*** Opening of Data ***

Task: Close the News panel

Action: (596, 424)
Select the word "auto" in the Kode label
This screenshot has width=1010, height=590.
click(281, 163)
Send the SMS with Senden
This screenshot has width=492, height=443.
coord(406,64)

*** Close of Data ***

> **Assignment**
Could you reproduce all the records exactly?

> **Task solution**
Task: Close the News panel

Action: (596, 424)
Select the word "auto" in the Kode label
This screenshot has width=1010, height=590.
click(281, 163)
Send the SMS with Senden
This screenshot has width=492, height=443.
coord(406,64)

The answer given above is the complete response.